- [Task instructions]: Rewrite these lines as a numbered list, omitting any blank lines. Apply this to all of the data.

[Rows of pointing data]
-- Start --
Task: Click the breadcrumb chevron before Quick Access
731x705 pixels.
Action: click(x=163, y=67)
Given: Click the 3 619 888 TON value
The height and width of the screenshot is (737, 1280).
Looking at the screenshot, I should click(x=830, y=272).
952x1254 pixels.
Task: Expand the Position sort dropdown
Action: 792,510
-- End --
- [Exercise output]:
1. Task: Click the breadcrumb chevron before Quick Access
2. 731x705 pixels.
3. Action: click(x=163, y=67)
4. Given: Click the 3 619 888 TON value
5. The height and width of the screenshot is (737, 1280).
6. Looking at the screenshot, I should click(x=830, y=272).
7. 952x1254 pixels.
8. Task: Expand the Position sort dropdown
9. Action: 792,510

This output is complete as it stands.